La GMF répond que l’avis d’inaptitude du 27 mai 2017 de la salariée excluait toute recherche de reclassement au sein de l’entreprise, en mentionnant que «'l’état de santé fait obstacle à tout reclassement dans un emploi de l’entreprise'», cependant que le médecin du travail a ultérieurement répondu à la sollicitation de l’employeur qu’ « au vu du descriptif des postes ['], ceux-ci ainsi que l’ensemble des postes du groupe dont fait partie GMF Assurances, ne semblent pas compatibles avec l’état de santé de la salariée ».
L’employeur soutient avoir dans ces circonstances avoir parfaitement respecté son obligation de recherche loyale et sérieuse de reclassement en ayant proposé à la salariée trois postes conformes à à ses capacités et à son profil au regard de son niveau de formation (formation initiale bac + 2) et de son expérience professionnelle antérieure dans le domaine commercial, dans le domaine de la formation et dans le domaine de la bureautique notamment, soit les postes de chargée d’assistance technique, de conseiller gestion des partenariats, et de conseiller en clientèle ce dernier étant basé à [Localité 5] en [Localité 3] à une distance raisonnable du domicile de la salariée (pièces 13, 19 et 20).
Il ajoute que les « agents MMA » sont des travailleurs indépendants et non des salariés du groupe MMA, excluant toute permutation du personnel.
Mais la cour relève que le médecin du travail ayant mentionné expressément dans son avis que l’état de santé fait obstacle à tout reclassement dans un emploi de l’entreprise et précisé que cette impossibilité s’étendait à l’ensemble des postes relevant de GMF Assurances, il ne saurait être reproché à l’employeur un manquement dans son obligation de recherches de reclassement.
Le jugement déféré sera en conséquence confirmé en ce qu’il a débouté Mme [C] [Z] de l’ensemble de ses demandes à ce titre.
V – Sur les autres demandes
Mme [C] [Z], qui succombe à la présente instance, en supportera les dépens en application de l’article 696 du code de procédure civile.
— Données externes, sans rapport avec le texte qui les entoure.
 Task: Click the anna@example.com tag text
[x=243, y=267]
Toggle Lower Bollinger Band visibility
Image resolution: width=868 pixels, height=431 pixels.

L’équité commande de laisser à chacun la charge des frais irrépétibles non compris dans les dépens sur le fondement de l’article 700 du code de procédure civile.
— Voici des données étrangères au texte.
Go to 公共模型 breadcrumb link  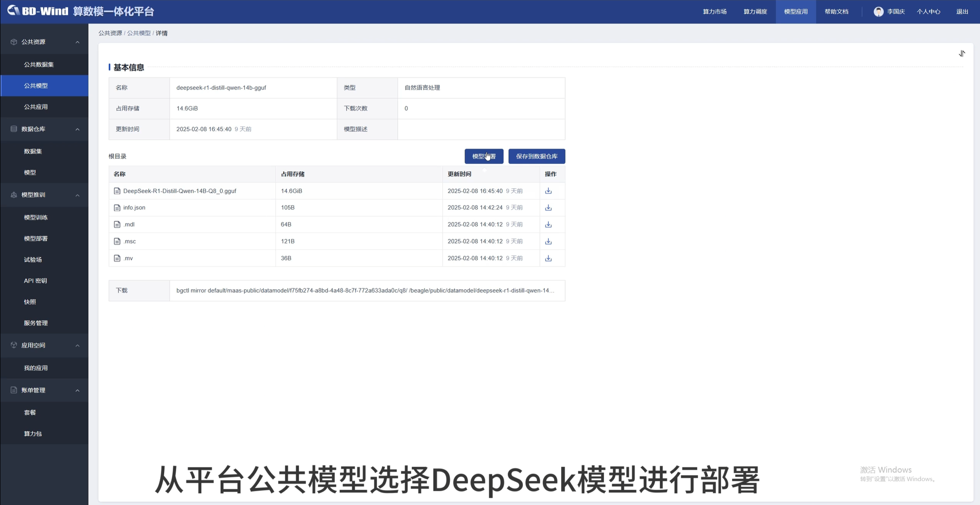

L’ensemble des autres demandes plus amples ou contraires, formées en demande ou en défense, est rejeté, leur rejet découlant des motifs amplement développés dans tout l’arrêt.
PAR CES MOTIFS
La cour,
Confirme le jugement en toutes ses dispositions,
Y ajoutant,
Dit que chacune des parties conservera la charge des frais irrépétibles non compris dans les dépens sur le fondement de l’article 700 du code de procédure civile,
Rejette toute autre demande,
Condamne [C] [Z] aux dépens d’instance et d’appel.